FIFA President Gianni Infantino on Tuesday strongly condemned the ESL, telling clubs – the name of football’s “Dozen” – that it was included in the proposed flight that they “must live with the results”.
Sunday’s ESL announcement attracted widespread criticism from fans, players, and even politicians that the new competition would break the heart of football as we know it today. The league will eventually consist of 20 teams and will be ruled by the founding clubs. There will be no promotion or charge from the league, with only five qualifiers available each year.
Speaking at the UEFA Congress, Infantino said that the governing body of world football “strongly disapproved” of the new league and urged clubs to think carefully about their next move. “There’s a lot to throw away for short-term financial gain,” said FIFA president.

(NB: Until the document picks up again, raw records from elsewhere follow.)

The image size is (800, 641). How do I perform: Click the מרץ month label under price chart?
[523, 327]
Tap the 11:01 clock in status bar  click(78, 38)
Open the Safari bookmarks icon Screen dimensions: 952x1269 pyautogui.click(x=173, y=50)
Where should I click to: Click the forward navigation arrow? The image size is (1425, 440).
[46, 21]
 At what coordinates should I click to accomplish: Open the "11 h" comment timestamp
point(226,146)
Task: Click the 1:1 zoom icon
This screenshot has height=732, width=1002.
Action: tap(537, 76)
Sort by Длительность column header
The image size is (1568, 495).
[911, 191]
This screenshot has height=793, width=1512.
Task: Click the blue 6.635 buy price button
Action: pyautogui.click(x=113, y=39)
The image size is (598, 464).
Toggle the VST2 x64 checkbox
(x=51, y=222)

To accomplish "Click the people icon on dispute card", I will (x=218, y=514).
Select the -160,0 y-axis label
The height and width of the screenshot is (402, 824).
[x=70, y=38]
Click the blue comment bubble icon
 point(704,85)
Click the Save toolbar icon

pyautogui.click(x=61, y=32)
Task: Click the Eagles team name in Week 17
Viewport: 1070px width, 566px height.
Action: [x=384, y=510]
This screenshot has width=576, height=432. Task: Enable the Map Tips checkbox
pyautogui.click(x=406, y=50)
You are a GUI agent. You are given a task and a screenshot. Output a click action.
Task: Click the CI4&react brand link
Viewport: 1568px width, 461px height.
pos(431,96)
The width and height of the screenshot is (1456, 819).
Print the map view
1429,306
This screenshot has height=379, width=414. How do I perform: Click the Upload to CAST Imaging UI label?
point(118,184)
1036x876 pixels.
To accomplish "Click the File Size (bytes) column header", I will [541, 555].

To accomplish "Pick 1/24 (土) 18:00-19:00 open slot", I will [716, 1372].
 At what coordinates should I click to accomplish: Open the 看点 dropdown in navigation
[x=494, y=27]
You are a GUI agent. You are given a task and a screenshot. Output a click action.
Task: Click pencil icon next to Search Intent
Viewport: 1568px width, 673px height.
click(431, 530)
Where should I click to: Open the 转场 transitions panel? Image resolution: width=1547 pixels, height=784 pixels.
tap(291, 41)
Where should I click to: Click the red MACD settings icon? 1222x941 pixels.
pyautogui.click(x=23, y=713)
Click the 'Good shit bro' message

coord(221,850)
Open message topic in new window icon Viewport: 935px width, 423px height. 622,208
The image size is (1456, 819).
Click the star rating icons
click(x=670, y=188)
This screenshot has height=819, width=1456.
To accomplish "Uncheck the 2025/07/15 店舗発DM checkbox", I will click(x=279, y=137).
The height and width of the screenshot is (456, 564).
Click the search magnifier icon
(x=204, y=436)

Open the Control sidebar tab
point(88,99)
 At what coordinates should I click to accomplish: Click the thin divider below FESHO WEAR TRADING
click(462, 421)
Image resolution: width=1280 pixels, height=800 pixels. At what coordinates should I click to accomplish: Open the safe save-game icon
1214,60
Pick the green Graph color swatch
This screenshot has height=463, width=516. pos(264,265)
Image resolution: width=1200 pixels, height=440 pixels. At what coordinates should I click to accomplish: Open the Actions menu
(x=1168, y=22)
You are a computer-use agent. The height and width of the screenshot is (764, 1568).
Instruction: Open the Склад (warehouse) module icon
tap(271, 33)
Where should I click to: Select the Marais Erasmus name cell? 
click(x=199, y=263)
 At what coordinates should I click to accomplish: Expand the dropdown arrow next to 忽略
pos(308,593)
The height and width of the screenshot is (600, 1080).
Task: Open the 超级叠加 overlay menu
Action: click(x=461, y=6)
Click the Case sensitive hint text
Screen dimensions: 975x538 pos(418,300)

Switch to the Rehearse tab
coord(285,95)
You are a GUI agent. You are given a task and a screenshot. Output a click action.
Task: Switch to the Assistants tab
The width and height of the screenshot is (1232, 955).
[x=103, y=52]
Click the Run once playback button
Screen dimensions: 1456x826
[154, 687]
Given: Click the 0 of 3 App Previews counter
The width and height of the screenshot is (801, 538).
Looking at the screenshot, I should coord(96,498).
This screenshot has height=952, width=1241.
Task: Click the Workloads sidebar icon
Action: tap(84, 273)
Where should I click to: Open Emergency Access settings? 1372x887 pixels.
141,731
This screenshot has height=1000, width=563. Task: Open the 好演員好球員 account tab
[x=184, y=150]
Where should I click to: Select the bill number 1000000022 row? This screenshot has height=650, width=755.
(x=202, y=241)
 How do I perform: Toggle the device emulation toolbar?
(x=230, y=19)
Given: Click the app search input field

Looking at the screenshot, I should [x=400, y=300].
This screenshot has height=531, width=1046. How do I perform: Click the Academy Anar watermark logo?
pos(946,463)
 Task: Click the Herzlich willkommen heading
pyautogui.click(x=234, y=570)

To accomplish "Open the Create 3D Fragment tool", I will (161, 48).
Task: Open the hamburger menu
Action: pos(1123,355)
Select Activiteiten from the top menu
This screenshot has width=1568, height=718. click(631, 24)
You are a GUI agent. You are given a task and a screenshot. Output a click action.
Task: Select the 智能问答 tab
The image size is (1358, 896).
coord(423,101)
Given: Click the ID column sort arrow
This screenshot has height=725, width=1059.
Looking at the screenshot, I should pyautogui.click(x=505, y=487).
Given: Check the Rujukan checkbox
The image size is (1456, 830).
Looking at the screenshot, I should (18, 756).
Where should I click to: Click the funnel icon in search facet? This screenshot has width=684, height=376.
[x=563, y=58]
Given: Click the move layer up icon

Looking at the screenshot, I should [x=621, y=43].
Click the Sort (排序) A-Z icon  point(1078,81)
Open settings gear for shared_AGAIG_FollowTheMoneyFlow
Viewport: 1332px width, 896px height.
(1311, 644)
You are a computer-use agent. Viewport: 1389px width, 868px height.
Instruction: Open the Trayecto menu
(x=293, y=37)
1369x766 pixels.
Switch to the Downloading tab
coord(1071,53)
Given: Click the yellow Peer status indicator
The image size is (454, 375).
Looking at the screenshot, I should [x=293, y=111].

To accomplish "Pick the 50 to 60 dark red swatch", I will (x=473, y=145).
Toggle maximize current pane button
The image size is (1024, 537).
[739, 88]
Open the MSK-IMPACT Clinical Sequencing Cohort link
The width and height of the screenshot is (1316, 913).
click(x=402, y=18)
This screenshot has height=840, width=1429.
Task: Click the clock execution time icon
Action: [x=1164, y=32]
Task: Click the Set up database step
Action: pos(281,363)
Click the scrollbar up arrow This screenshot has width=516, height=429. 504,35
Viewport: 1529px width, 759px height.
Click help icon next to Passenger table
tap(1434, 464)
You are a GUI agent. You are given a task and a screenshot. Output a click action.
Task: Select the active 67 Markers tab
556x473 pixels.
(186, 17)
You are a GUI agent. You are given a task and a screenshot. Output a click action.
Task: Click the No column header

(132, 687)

“They have to reflect and take responsibility. They not only need to think about their shareholders, which are certainly important, but they also need to think about all people. All the fans, all those who have contributed to the making of today’s European football. What are European football clubs today. “
The Swiss stopped confirming whether players participating in the proposed competition would be banned from the FIFA World Cup competition but suggested that they would have consequences.
“If some choose to go their own way, they have to live with the results of their choice,” said Infantino, who was UEFA general secretary between 2009 and 2016. “They are responsible for their choice, especially, it means, whether you are outside or you are out. You can’t be half out, half out. “
The new structure would put an end to competition at the highest level and make it nearly impossible for smaller teams to enter Europe’s elite, destroying the game’s long-running ethos.
Gianni Infantino asked 12 separatist clubs of ESL to “pay respect” to European football and its long history. “It’s the magic of football, seeing this connection from bottom to top and the success at the top”. “I have worked hard and invested a large part of my life to defend the principles and values that have made European football a success,” he added.
“We hope, of course, that everything will be normal, that everything will be resolved, but always, always with respect. Always working in responsibility and always in solidarity and always in the interest of national, European, and global football,” he concluded.